What is needed – Skip every picture and copy only the lines from the one containing "Click the yellow fill color bucket" to the final line of the records below.

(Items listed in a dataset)
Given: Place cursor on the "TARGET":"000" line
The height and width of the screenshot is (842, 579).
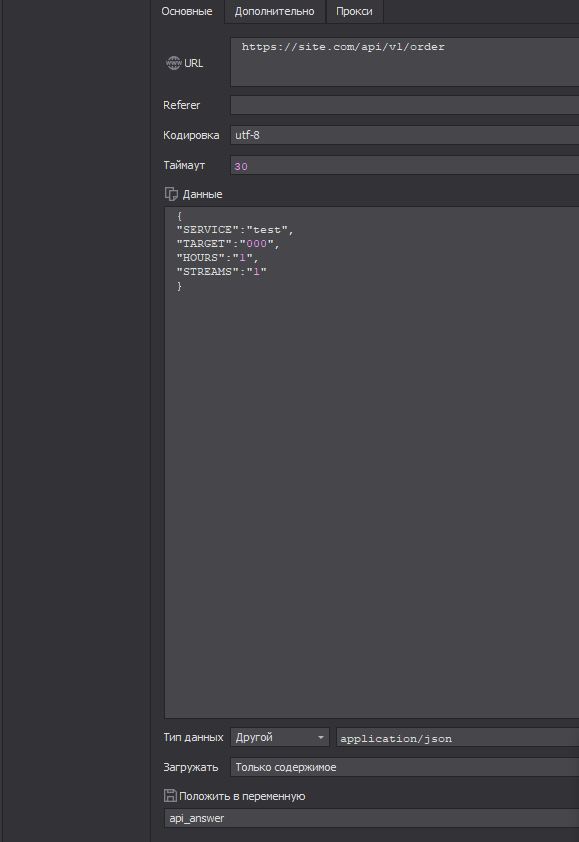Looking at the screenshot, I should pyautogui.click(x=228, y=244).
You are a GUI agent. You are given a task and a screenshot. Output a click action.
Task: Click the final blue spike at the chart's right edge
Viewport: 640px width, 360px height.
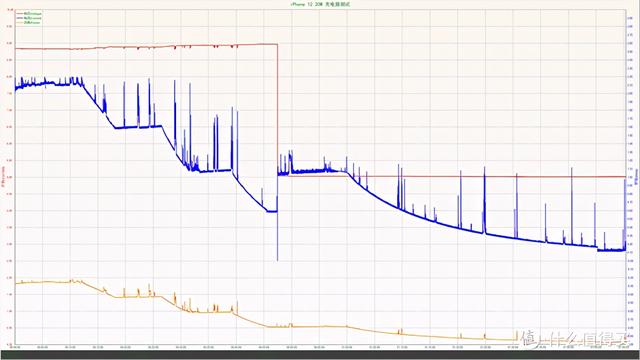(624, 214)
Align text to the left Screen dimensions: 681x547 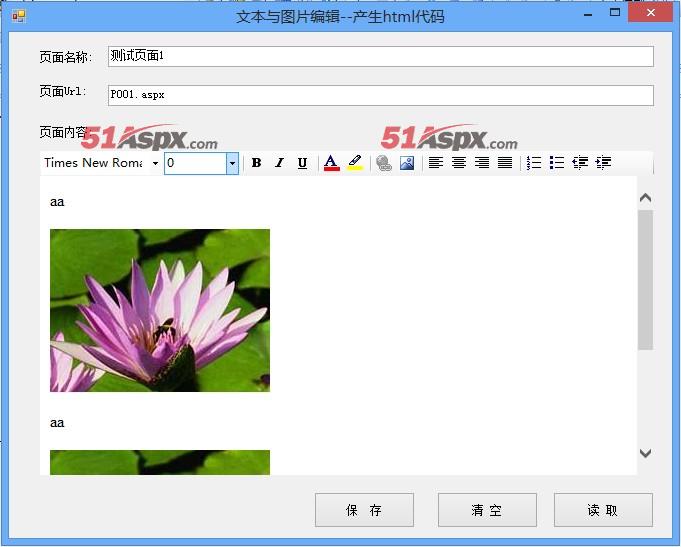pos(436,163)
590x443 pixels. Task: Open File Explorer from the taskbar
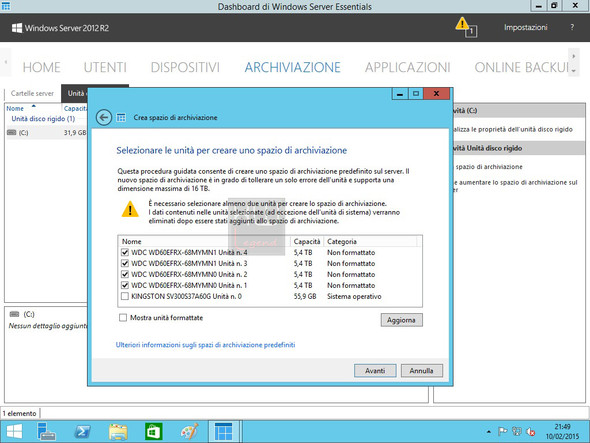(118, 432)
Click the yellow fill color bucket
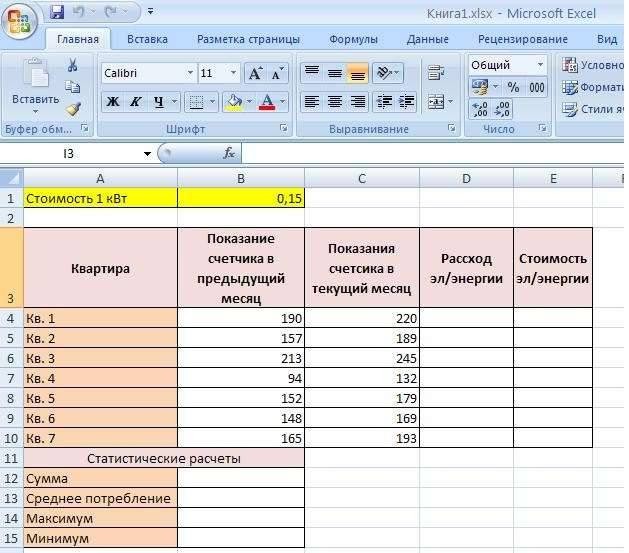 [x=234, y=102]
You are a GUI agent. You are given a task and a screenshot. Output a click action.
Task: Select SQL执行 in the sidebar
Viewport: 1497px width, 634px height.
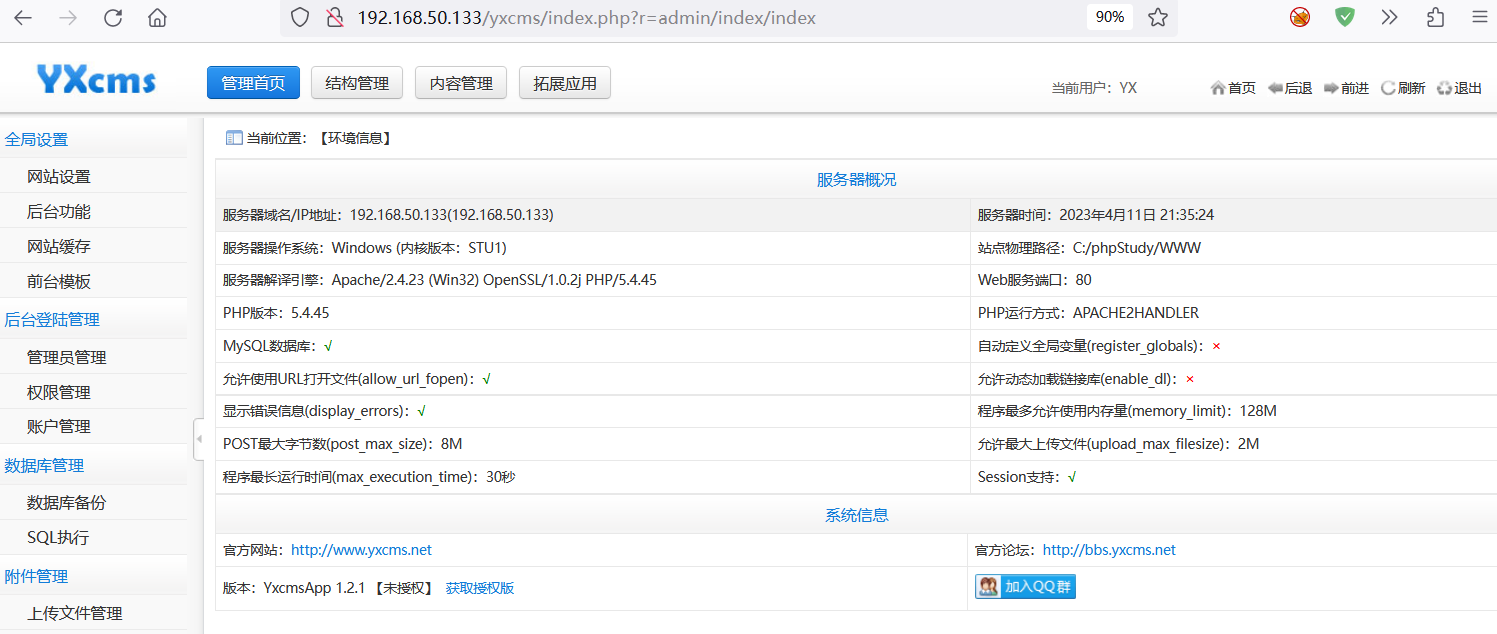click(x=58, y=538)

Task output –
Click the yellow fill color bucket
 [x=234, y=102]
You are a GUI agent. You are given a task and a screenshot. Output a click action.
Task: Select SQL执行 in the sidebar
Viewport: 1497px width, 634px height.
click(x=58, y=538)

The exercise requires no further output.